A Conversation on Privacy - nomoba
https://theintercept.com/a-conversation-about-privacy/
======
mtgx
Privacy is great, but I feel that when a terrorist attack happens it's too
easy for governments all over to start dismissing its importance and say "Come
on, do you really not want to give any of your privacy away so we can keep you
safe from terrorist attacks?! Really? REALLY??"

Now it's going to happen in Europe, too. We need to focus the discussion more
on _data protection_. Because then the compromise isn't as obvious, and they
would be talking about undermining data protection with their anti-encryption
and anti-strong security legislation. People do want their data to be secure,
even if most don't understand all the intricacies of it.

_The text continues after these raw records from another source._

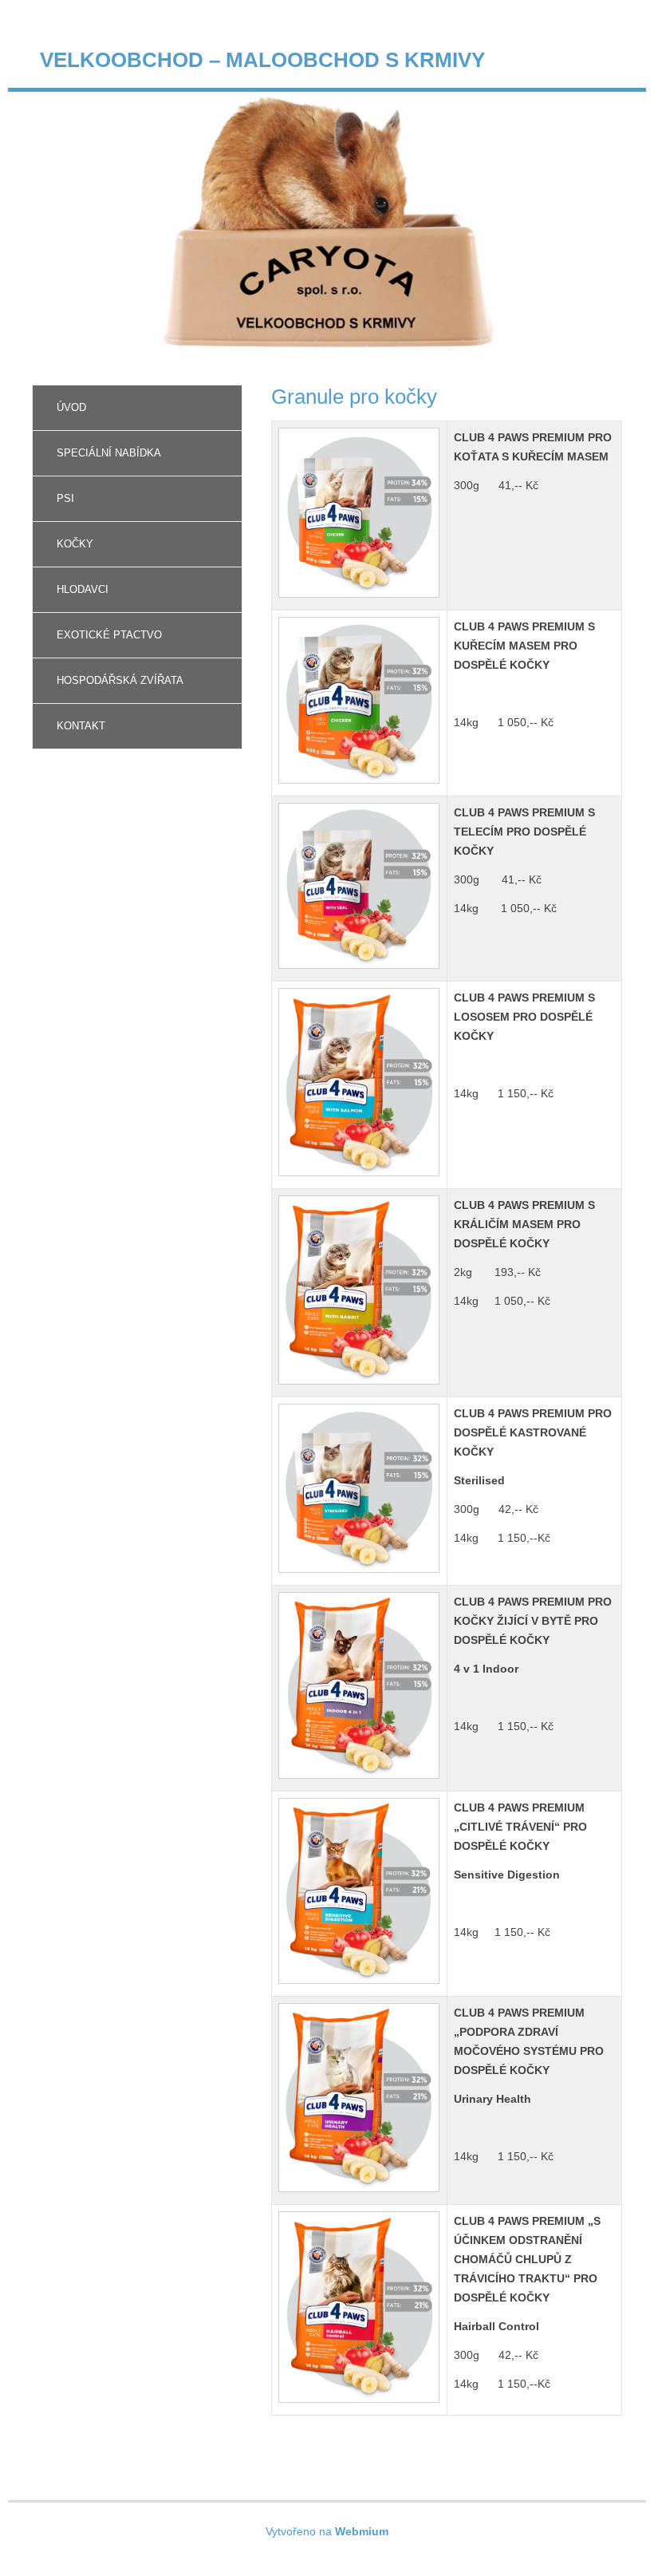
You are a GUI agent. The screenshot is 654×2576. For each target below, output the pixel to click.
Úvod (71, 407)
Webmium (361, 2531)
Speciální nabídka (109, 453)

The US government (and UK, and France) currently holds the position that if
you're a company you _shouldn 't_ be using encryption you can't decrypt. So
basically they are also arguing against future technologies such as ZeroDB or
homomorphic encryption, which could help a _great deal_ against data breach.

That's just crazy. When companies get hacked left and right and millions of
people's data is exposed each time, how can they possible hold that position?
I think that's how we should argue against them.

------
Dowwie
This was a great discussion -- one of the most important to-date

------
citizensixteen
Any alternative viewing options? I am trying to live a flash-free life.